This article technical describes how the optimizer in JSoko works.

Understanding the inner workings of the optimizer may help to set better vicinity settings for optimizing a solution.

An optimizer tries to improve a given solution regarding moves and pushes.

In contrast to a solver, an optimizer has the advantage of already having a solution for the level so it just has to improve that solution.

A simple approach for searching for a better solution is a standard shortest path search that searches from the start board position to an end board position.

However, this isn't feasible for any but the very smallest levels.

Hence, the optimizer performs a "Local Search".

Local (neighborhood) searches take a solution to a problem and check its immediate neighbors (that is, solutions that are similar except for very few minor details) in the hope of finding an improved solution.

The local search in the JSoko optimizer is performed in two main steps:

- Generate neighbor box configurations
- Perform a standard shortest path search

A "box configuration" is simply a word for the positions of all boxes.

In step 1 the "neighborhood" of the solution is generated.

A solution containing 100 pushes is split into 101 box configurations, that is: the initial box configuration and the 100 box configurations after doing each of the box pushes.

Then the optimizer generates further box configurations by taking each box configuration of the solution and relocating some of the boxes.

Example level:

In this level the box is pushed along the marked squares to the goal to solve the level.

When the JSoko optimizer is started with a "vicinity setting of 4":

it will place a box at every position along the shown path and generate a neighborhood by repositioning the box from each square to one of the 4 nearest neighbor positions.

That means for the start box position it will reposition the box to every of the marked squares:

This is done for all positions the box is pushed to in the solution, that is: for all box configurations of the solution.

Hence, the box will be relocated to all these squares and for each of them a new box configuration will be saved:

Now the optimizer has finished step 1 since all box configurations of the "neighborhood" have been generated.

In this step the optimiizer performs a standard "shortest path" algorithm that searches the shortest path for the box to the goal WHILE ONLY VISITING ONE OF THE BOX CONFIGURATIONS GENERATED IN STEP 1.

In this example this means the box is only allowed to be pushed to any of the marked squares.

With the restriction of only visiting marked squares this means we "stay in the neighborhood of the initial solution".

In this example level and having a vicinity setting of 4, the optimizer finds the best possible solution while only pushing the box to the marked squares, that is the solution resulting in pushing the box along the red surrounded squares:

The optimizer can't find the best solution, that is: just pushing the box 5 times to the right because thta solution path is too far away from the initial solution.
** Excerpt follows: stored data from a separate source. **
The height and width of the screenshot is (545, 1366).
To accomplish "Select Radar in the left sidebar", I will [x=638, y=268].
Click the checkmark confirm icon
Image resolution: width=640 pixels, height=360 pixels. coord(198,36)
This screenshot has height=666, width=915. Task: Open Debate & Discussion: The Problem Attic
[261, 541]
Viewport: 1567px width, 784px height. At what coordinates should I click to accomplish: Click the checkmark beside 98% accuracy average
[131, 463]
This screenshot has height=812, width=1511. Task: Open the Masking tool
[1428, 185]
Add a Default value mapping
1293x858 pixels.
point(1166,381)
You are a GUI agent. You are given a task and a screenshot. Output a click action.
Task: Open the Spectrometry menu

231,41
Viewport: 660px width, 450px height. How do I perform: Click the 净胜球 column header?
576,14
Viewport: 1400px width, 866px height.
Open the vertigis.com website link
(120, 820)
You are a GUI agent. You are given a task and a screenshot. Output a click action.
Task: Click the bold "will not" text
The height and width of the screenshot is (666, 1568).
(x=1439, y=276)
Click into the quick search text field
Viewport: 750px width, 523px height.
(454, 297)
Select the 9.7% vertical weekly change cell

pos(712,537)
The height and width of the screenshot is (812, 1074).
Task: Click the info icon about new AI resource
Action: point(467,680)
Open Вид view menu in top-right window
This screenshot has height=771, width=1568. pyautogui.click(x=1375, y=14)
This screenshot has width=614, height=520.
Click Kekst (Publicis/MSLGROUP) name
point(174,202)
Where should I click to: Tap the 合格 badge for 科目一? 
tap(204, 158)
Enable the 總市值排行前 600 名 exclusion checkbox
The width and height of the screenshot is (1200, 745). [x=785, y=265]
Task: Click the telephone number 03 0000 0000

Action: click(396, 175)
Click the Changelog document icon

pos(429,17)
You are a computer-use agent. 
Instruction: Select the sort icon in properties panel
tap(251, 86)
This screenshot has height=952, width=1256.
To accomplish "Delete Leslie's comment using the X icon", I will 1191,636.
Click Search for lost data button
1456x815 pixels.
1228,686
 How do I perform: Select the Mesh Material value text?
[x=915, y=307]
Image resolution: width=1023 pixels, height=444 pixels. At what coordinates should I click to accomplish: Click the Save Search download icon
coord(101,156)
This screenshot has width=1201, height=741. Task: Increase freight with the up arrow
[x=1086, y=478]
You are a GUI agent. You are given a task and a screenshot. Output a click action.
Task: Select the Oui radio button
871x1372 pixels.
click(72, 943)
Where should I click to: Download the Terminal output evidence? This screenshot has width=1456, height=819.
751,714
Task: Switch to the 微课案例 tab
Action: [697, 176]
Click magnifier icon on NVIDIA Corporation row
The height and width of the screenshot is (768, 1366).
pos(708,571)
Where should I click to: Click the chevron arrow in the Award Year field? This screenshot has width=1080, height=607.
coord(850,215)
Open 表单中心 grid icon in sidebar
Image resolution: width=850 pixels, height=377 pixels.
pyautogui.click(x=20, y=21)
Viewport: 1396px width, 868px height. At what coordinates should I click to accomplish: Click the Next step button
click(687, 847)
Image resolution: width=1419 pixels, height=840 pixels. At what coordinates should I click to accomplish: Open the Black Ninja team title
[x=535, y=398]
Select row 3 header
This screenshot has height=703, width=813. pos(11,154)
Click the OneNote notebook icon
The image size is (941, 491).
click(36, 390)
There are two possible solutions for this problem:

- start the optimizer again with the new better found solutions => iterative optimizing
- start the optimizer with higher vicinity settings like 20 instead of 4

This is an example level having two walls:

The whole solution used for optimizing is this: ruLdlUUUluRurrdrR

This means the first box is pushed around the wall on the left side.

This isn't optimal since the next box to be pushed is at the right side of the player now:

The player now has to walk around that box with causes extra moves.

When the optimizer generates a neighborhood (with again 4 neighbors as setting) these are the marked squares:

You can see that the optimizer won't find a better solution with a setting of 4, since not all squares at the right side of the walls have been marked.

When two boxes, both with a vicinity setting of 10, are used for optimizing a solution:

then in the current implementation this also allows one box to be repositioned 20 positions away from its current position.

The reason is that the generator is allowed to reposition the same box twice: 10 squares and then again 10 squares.

Another domain specific implementation detail is: when a neighbor is a simple deadlock, then in JSoko the square doesn't count as neighbor which results in another neighbor to be taken for repositioning.

In general using higher vicinity settings results in better optimier results, that is: shorter solutions.

However, this also means that the optimizer needs more time and memory.

Depending on the level it may be better to use only 1 box for repositioning but a high vicinity squares number like 999:

which means only one box is repositioned to any of its nearest 999 neighbor squares at a time,

or to use two boxes with a lower vicinity number:

This is a level having 5 boxes:

This is a solution having 29 pushes:

Solution 34/29

lLLLLLLLLLLLLLLulldRRRRRRRRRRRRRRR

In this solution the box is pushed all the way to the left and then back to the goal resulting in the 29 pushes solution.

Now we like to use the optimizer to optimize the solution for pushes.

Now that we know how the optimizer works,

it may be easier to understand why this level is problematic for the optimizer.

Let's say we use 3 boxes for optimizing, each being allowed to be repositioned to any of the nearest 999 neighbors, which in fact means: each box may be repositioned to any other square in the level:

Will the optimizer find a better pushes solution?

The answer is no, because in order to find the better pushes solution the optimizer had to push **four** boxes differently at the same time.

In this small example level it's obvious that the lower box can only be pushed to the right immediately when all **4** other boxes are pushed down first.

However, in the original solution none of those boxes is pushed down.

That means: in order to find the better pushes solution the optimizer has to push **all** **four** **boxes "differently" at the same time**.

However, we have only allowed the optimizer to push 3 boxes differently at the same time since only 3 boxes may be repositioned at the same time.

This little example level shows that the optimizer has problems optimizing a solution when a lot of boxes have to be pushed differently at the same time.

In such cases it's a good idea to search for a "different" solution oneself and then optimizing that new solution instead.